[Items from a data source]
## start

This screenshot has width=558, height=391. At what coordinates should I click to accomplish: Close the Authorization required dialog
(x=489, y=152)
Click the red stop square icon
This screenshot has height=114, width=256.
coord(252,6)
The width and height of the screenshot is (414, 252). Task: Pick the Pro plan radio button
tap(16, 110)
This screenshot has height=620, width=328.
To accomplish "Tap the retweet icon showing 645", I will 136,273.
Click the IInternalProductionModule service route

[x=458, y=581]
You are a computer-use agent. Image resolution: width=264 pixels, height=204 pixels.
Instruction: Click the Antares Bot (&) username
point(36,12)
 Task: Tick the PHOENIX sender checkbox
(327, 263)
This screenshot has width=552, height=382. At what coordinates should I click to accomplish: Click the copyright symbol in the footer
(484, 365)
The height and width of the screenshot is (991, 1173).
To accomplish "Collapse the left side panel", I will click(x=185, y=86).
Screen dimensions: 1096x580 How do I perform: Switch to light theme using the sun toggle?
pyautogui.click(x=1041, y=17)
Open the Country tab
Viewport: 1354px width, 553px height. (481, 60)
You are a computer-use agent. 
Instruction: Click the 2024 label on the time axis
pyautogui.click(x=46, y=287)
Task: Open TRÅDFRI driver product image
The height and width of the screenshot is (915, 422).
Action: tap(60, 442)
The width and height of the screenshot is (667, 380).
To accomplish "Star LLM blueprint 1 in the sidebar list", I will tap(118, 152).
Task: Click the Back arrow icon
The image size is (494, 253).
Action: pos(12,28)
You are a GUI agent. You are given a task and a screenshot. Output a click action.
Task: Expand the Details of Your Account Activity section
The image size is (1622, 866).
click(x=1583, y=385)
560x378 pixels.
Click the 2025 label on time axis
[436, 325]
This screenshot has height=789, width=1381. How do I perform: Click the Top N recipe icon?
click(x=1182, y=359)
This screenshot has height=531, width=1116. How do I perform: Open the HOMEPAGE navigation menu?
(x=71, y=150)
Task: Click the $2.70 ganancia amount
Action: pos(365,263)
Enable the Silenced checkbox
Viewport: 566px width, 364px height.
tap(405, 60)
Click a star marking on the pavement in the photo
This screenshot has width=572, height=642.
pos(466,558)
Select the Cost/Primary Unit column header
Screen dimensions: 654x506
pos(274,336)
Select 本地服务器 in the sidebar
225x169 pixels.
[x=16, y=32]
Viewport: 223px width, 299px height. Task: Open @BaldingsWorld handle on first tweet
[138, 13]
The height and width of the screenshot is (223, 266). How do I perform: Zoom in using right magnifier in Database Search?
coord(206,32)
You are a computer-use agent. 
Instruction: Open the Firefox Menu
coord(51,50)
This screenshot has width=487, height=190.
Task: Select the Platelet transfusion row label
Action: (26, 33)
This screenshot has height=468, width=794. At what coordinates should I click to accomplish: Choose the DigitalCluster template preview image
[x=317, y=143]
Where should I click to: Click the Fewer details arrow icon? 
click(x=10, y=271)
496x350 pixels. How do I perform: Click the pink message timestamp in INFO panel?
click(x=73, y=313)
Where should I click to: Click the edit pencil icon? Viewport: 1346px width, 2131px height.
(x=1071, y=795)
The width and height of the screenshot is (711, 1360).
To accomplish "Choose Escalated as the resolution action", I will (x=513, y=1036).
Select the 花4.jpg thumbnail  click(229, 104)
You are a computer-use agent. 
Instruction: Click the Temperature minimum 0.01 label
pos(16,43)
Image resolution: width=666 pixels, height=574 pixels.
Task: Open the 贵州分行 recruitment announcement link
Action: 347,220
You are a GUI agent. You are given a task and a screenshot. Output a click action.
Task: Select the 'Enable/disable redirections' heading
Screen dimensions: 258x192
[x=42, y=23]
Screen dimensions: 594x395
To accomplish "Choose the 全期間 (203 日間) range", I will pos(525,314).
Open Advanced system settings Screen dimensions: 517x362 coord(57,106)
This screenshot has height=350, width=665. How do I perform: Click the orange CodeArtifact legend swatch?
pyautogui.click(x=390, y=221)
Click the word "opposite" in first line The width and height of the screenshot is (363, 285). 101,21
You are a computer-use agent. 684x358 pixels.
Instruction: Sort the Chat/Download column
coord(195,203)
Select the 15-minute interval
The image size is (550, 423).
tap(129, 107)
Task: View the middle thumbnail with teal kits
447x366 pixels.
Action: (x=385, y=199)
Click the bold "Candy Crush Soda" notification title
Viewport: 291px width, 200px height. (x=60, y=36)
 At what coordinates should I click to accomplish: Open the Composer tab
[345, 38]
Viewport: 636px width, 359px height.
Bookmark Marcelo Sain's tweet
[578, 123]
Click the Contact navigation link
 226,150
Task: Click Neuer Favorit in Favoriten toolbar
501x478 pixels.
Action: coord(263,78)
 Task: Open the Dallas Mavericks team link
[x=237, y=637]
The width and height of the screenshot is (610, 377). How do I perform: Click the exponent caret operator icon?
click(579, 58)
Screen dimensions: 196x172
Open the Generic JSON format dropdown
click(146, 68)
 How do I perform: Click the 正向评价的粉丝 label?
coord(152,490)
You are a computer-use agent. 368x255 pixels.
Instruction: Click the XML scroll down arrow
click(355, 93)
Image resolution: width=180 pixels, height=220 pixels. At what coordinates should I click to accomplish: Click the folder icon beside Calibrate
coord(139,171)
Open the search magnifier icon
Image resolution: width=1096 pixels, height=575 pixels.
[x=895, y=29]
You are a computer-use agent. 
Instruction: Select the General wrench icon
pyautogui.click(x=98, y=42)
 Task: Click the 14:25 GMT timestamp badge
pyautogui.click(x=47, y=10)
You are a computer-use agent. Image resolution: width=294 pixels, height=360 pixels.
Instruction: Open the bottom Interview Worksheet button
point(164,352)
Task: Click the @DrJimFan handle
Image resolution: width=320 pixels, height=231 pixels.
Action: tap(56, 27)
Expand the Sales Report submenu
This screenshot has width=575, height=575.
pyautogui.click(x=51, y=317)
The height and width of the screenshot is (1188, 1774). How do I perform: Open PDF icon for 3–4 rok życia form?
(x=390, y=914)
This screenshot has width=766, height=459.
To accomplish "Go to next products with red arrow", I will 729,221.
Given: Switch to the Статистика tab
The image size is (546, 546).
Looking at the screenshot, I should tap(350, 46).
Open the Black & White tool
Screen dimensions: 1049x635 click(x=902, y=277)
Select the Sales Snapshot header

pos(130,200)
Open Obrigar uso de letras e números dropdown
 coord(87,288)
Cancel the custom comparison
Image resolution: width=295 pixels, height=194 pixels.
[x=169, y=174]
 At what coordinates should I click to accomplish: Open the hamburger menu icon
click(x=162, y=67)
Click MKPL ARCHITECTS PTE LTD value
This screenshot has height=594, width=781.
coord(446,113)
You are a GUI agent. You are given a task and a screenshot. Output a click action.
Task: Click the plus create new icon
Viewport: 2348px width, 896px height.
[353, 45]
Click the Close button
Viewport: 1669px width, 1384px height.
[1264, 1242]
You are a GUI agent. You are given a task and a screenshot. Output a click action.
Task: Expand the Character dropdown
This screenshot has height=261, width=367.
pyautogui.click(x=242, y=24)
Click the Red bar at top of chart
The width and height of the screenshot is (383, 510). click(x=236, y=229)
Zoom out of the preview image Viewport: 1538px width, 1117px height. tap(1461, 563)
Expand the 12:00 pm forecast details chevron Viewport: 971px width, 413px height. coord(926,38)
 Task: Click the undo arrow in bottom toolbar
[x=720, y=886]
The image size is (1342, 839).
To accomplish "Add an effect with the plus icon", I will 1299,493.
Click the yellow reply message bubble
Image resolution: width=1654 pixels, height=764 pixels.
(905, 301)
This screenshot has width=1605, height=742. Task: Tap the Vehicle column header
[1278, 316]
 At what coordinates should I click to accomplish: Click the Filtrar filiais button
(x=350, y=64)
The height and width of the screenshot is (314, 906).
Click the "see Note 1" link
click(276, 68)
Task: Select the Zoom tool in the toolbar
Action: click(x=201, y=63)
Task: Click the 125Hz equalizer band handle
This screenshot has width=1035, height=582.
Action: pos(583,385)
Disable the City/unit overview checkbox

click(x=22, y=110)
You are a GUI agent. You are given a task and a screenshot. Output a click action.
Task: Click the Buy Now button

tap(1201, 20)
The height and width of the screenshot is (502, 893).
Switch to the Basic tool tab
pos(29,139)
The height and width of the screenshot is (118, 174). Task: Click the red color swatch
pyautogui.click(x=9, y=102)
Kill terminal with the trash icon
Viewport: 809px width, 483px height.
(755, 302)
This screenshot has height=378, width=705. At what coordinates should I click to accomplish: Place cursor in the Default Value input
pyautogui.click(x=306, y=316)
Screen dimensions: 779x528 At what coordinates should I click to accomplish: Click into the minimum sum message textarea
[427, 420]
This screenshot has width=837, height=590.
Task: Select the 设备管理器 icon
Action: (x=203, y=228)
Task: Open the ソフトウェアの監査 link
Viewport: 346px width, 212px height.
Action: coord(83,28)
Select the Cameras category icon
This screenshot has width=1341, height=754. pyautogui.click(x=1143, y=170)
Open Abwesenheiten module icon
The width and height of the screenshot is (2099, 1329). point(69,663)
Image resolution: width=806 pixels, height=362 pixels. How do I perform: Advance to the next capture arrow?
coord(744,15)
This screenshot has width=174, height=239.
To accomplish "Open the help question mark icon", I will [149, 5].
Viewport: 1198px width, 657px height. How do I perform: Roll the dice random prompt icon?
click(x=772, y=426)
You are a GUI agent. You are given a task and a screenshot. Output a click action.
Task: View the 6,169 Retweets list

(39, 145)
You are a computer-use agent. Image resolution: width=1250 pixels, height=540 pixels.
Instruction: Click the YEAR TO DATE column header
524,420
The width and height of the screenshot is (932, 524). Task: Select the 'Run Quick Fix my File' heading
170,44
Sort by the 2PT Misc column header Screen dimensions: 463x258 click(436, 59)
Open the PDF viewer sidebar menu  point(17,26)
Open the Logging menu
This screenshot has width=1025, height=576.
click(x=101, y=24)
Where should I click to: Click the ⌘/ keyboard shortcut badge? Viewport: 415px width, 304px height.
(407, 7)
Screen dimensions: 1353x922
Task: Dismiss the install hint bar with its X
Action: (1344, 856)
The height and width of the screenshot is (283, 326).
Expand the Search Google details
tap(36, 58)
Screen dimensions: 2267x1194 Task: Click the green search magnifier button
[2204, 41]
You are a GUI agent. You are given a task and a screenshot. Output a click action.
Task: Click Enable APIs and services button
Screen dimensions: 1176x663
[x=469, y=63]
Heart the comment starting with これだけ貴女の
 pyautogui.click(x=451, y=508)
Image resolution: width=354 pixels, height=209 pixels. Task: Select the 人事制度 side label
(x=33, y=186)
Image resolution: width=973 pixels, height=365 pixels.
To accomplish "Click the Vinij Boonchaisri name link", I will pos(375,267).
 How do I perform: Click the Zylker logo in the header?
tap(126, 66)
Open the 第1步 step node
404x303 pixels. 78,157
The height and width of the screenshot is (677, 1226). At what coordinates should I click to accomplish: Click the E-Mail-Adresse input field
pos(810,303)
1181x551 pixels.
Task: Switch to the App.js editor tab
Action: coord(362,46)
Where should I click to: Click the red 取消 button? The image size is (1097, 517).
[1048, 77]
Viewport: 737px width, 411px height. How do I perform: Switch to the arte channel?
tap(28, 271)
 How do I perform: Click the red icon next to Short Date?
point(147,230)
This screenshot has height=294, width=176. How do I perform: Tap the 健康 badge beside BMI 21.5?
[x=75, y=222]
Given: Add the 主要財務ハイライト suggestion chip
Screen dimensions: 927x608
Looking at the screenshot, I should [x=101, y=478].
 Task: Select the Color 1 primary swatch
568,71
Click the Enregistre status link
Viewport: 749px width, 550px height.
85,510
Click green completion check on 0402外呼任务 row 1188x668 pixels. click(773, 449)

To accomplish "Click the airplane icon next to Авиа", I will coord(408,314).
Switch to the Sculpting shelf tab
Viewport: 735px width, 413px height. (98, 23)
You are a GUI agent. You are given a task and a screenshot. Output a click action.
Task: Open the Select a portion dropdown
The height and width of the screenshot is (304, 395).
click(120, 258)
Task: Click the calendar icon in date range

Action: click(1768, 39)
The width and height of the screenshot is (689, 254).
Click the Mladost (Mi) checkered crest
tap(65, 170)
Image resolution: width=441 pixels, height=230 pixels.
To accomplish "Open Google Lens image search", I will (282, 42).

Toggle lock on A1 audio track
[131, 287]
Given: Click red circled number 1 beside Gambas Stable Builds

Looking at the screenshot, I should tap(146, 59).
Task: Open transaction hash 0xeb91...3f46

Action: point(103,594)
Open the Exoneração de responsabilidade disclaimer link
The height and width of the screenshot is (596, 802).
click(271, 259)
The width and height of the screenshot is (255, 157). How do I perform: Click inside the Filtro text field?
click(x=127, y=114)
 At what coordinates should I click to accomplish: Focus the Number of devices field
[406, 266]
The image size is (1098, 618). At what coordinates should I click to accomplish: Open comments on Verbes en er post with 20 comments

## end

* [TASK PROMPT]: Rewrite the lines from the first one through the line containing "coord(252,6)", changing "Authorization" to "Login" and leaving everything else as it is.

* [RIGHT ANSWER]:
This screenshot has width=558, height=391. At what coordinates should I click to accomplish: Close the Login required dialog
(x=489, y=152)
Click the red stop square icon
This screenshot has height=114, width=256.
coord(252,6)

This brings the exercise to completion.